There's some fancy schedule for when the various bins are emptied, but not something I think about. It seems to work out okay.

Compared to Edinburgh where initially it was weekly, then fortnightly, and now collections occur every three weeks from what I remember. Recycling wasn't even an option unless you counted the bottle-banks at the local Tesco.

petepete

11 hours ago

My bin schedule is slightly complicated by it cycling between different recycling bins every 3 weeks. I think I'd need a bigger clock.

Currently I have 3 recurring events in my calendar that remind me the night before.

MrJohz

10 hours ago

You could possibly fix this mechanically using three 7-day clocks (and wheels) and a mechanism that switches which one is being powered whenever a wheel reaches a certain point. But at that point I might be more tempted to reach for a microcontroller of some description!

Freak_NL

5 hours ago

I live right at a street corner, so even if I were to forget that tomorrow is bin-day, I can hear neighbours rolling theirs out in any case, and the lid colour tells me which bin it is. I rarely forget though; I just put up the paper year calendar for bin days we get end of December near the door.

moepstar

3 hours ago

Interesting - I’d have thought that most of the world would’ve moved to digital by now.
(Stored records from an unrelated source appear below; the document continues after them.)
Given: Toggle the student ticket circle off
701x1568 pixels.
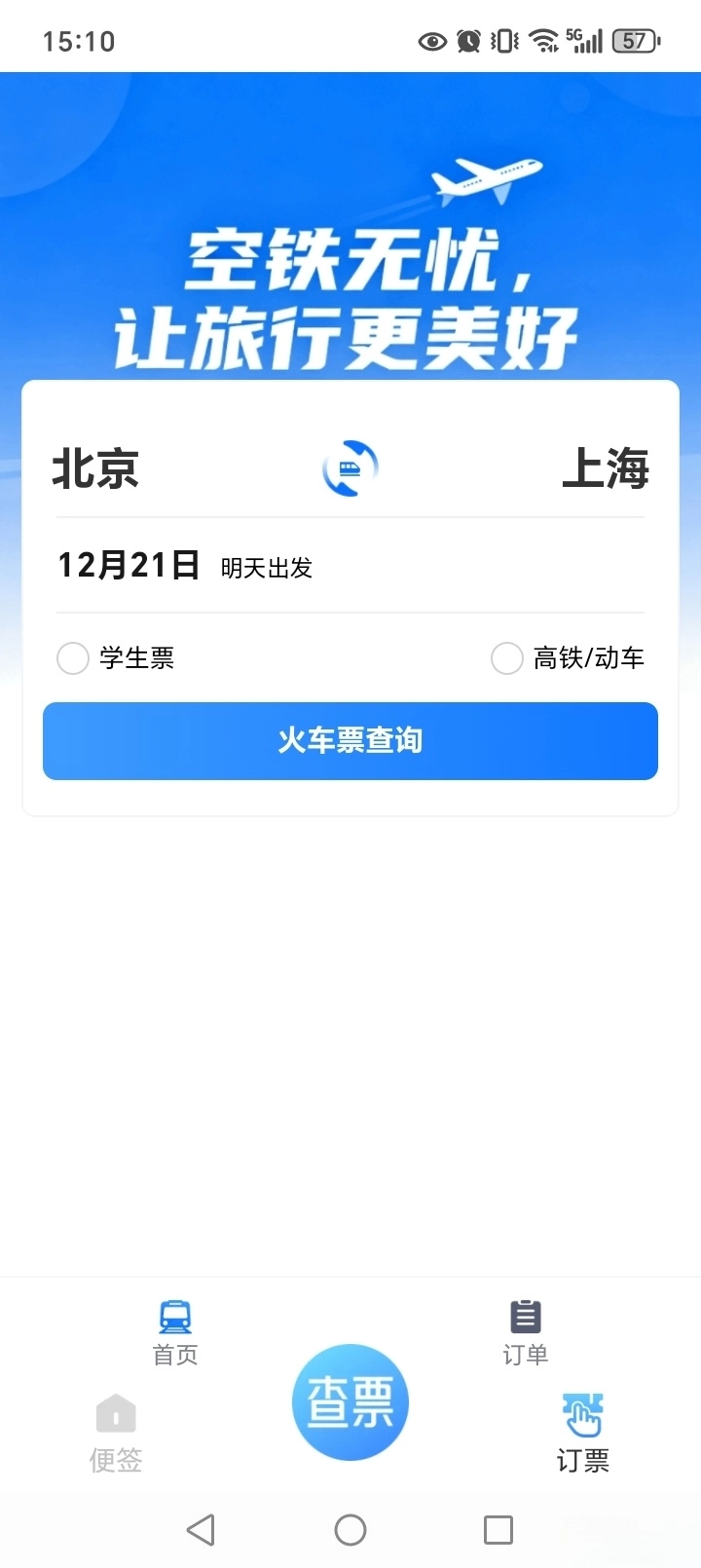Looking at the screenshot, I should pyautogui.click(x=73, y=658).
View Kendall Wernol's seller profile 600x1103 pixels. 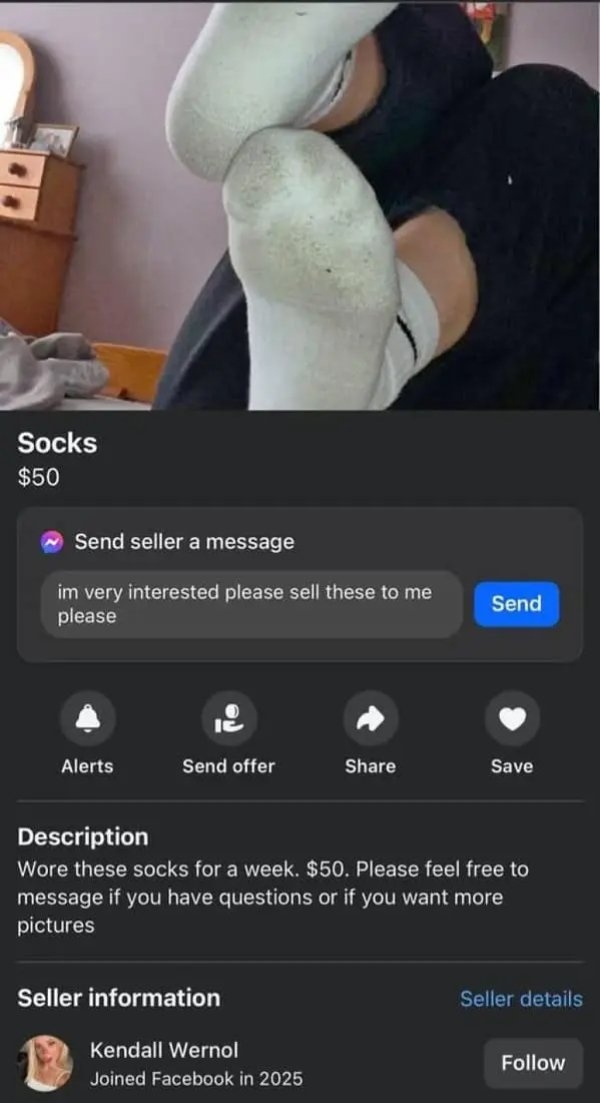164,1050
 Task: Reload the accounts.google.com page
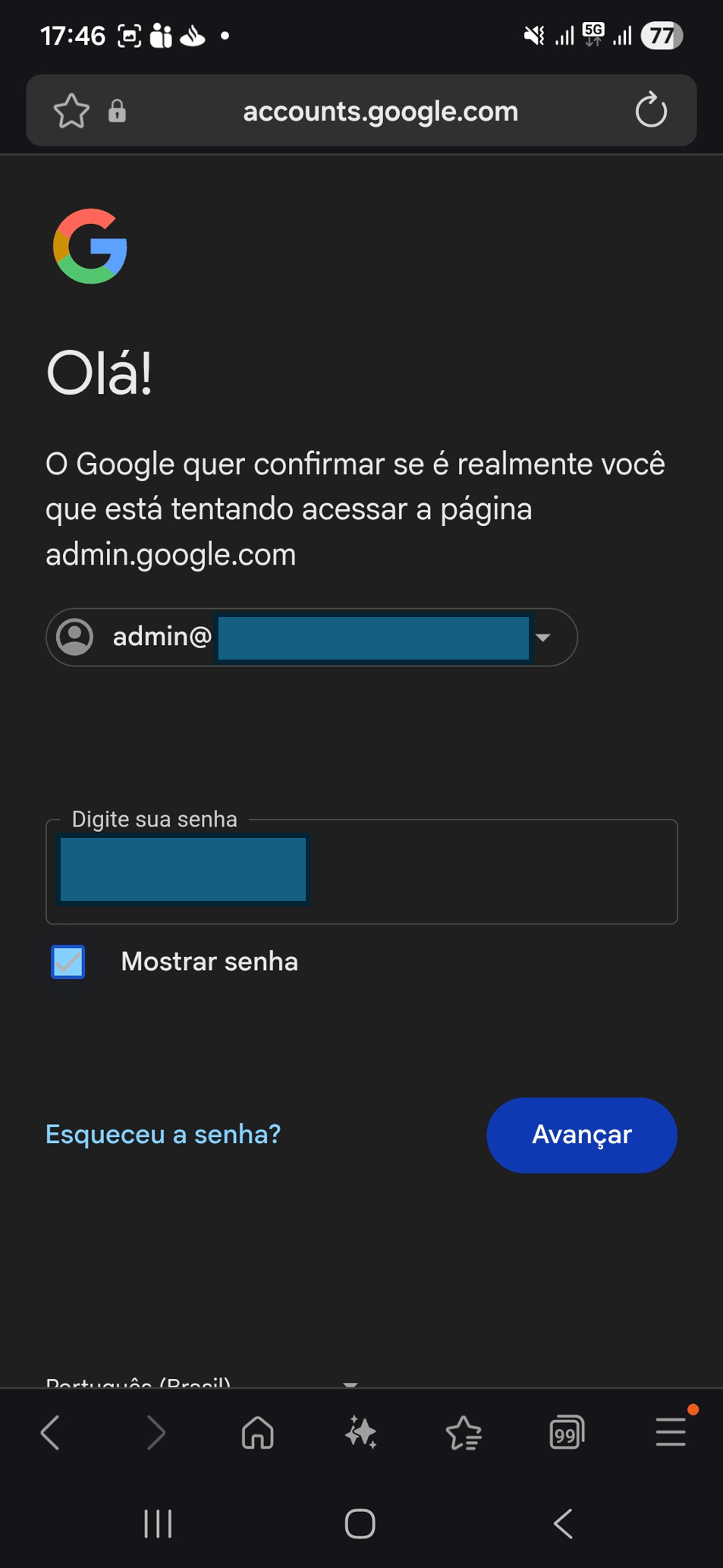point(650,111)
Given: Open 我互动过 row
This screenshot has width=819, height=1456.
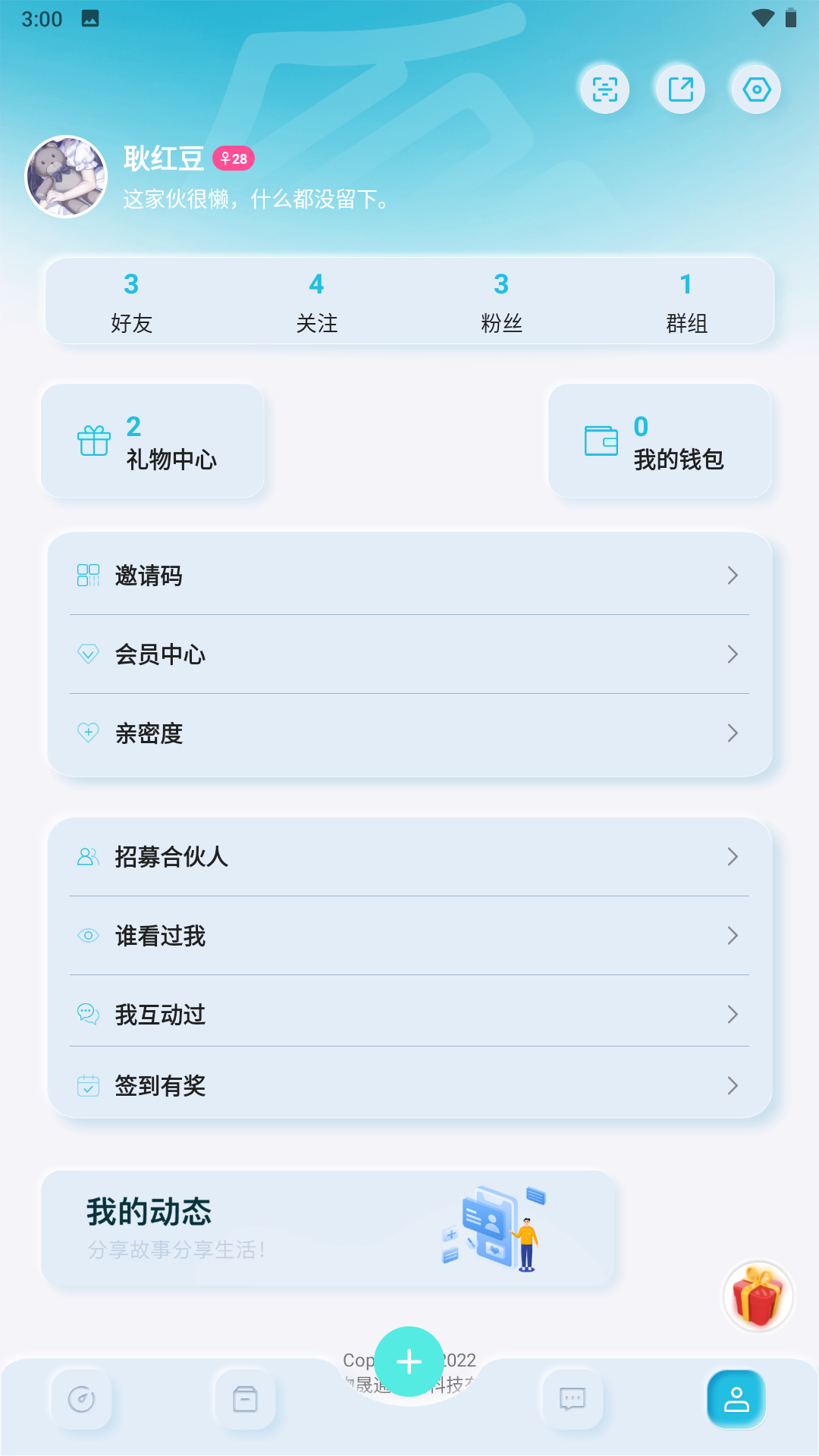Looking at the screenshot, I should pyautogui.click(x=410, y=1015).
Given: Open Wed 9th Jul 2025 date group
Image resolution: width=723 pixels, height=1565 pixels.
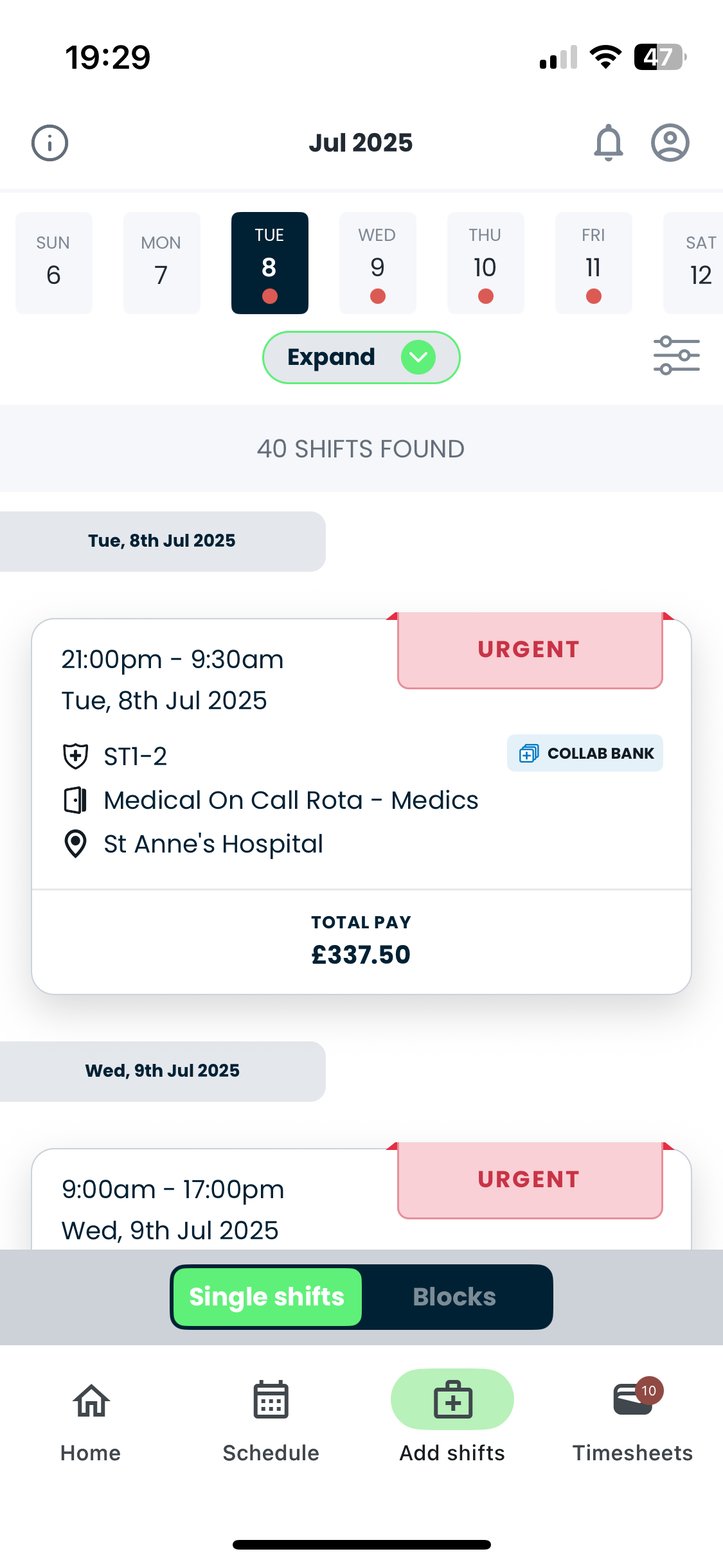Looking at the screenshot, I should 162,1070.
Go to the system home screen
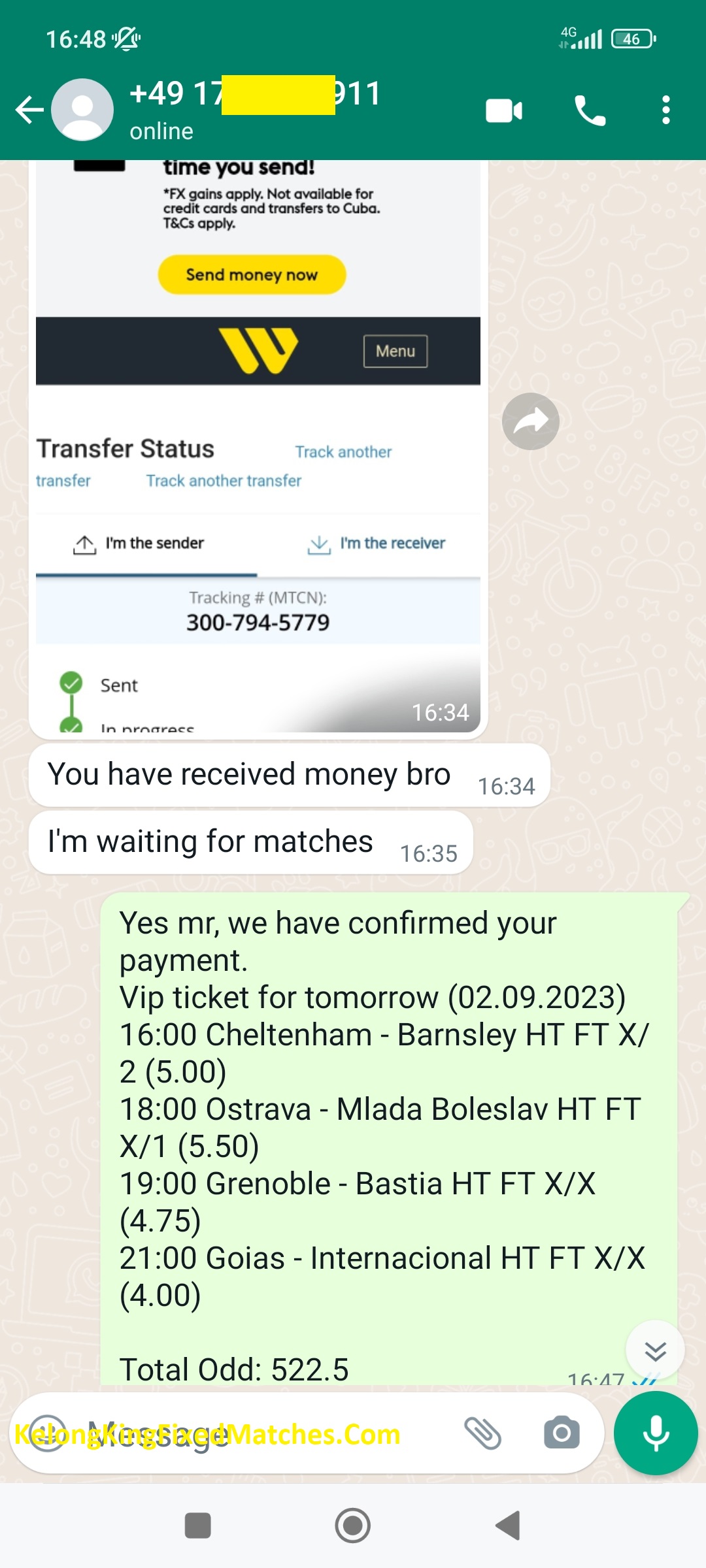The image size is (706, 1568). click(x=353, y=1526)
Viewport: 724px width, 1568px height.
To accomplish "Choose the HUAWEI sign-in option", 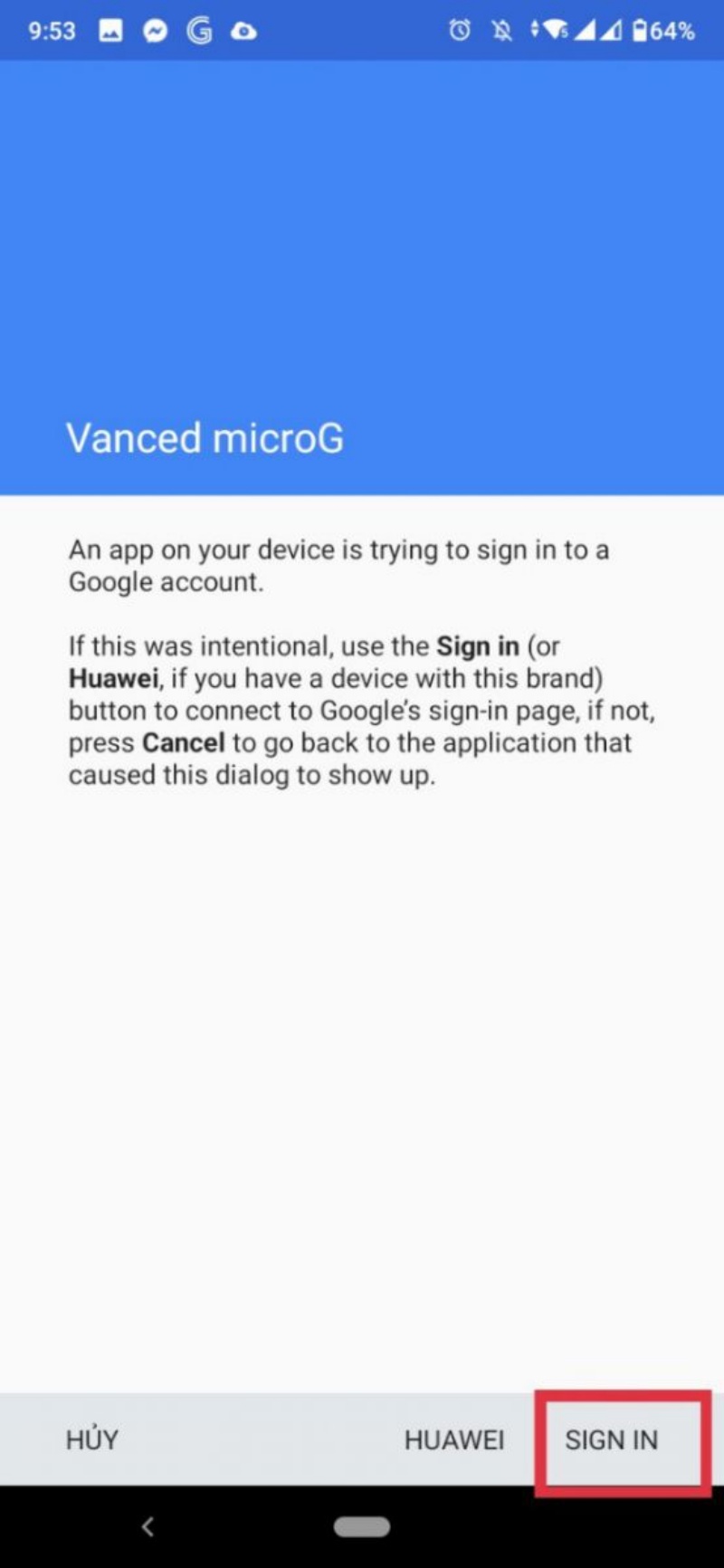I will point(453,1439).
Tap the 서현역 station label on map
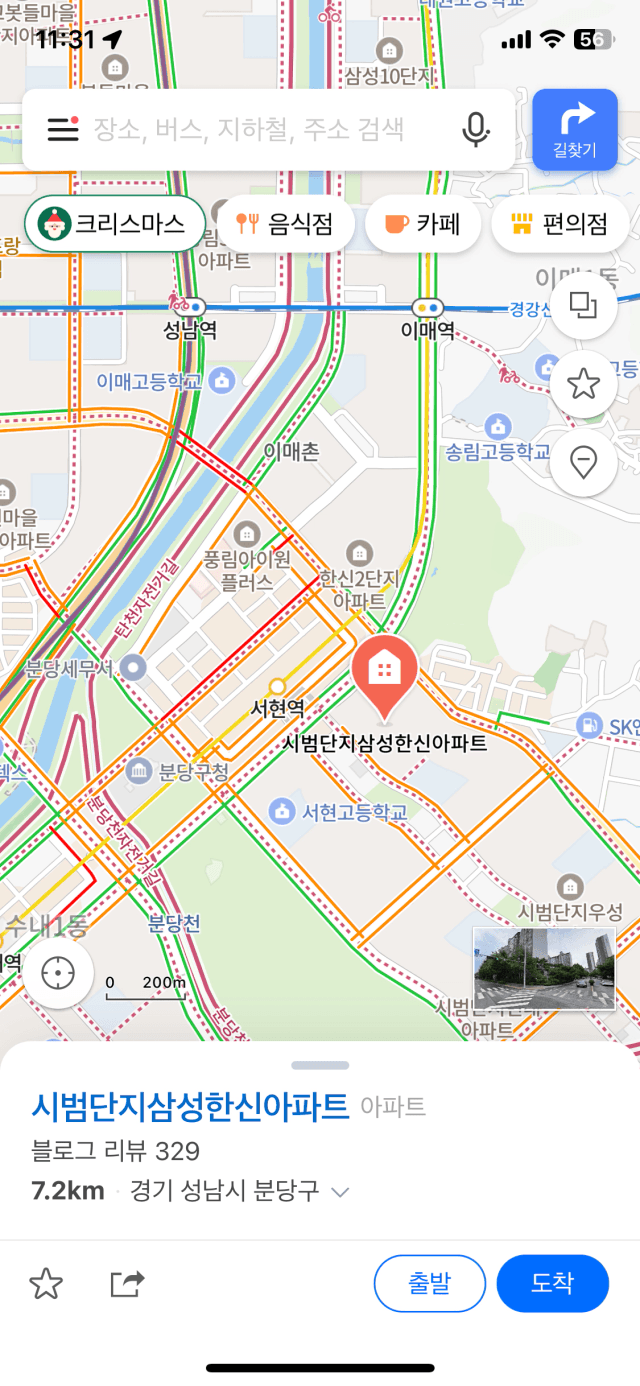Viewport: 640px width, 1386px height. click(x=277, y=709)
Here in Germany, you can get the whole year as .ics to import into your calendar, works for most cities… usually, there are different schedules per street/neighborhood, so that’s really convenient!

borski

2 hours ago

That’s true for a lot of cities. I have this in Cupertino, and used to have it in Mountain View.

Most people just don’t seem to check their website.

nvader

11 hours ago

I really enjoy seeing learning little maker projects like this on HN. The inside scoop on SVG path is a bonus, and it's going into my toolkit for a future day.

rammer

7 hours ago

Why?

Doesn't your council give a fridge magnet which has the dates in the calendar printed clearly?

Why overcomplicate?

ryukoposting

7 hours ago

Huh, I wish American municipalities did this. Maybe some of them do, but certainly nowhere I've ever lived.

Zircom

2 hours ago

Most American towns have one pickup day for both recycling and trash, and only one type of recycling anyways. Kind of unnecessary to print hundreds of thousands just to mark Tuesday or Friday every week on them.

dezgeg

8 hours ago

I found this part funny:

> Also, I really didn't want yet another thing with [...] code to debug (there comes a time in every programmer's life when they can't face debugging yet another thing that should be simple and just work)

... when two paragraphs later comes the code to generate a SVG :)

jgrahamc

8 hours ago

Yes! I am a programmer, of course, but my graphic design skills are non-existent so my only choice was to write some code. But, thank goodness, that code only has to run once and doesn't have to interact with WiFi, an API, or anything else!

stavros

3 hours ago

I'm with you, the less complexity the better. I hate having to maintain ten thousand things around the house.

the_mitsuhiko

7 hours ago

As I'm getting older (and have seen more of my "smart" solutions turn into terrible maintenance nightmares) I'm now fully on board with that general idea. The simple things just keep working and it's great.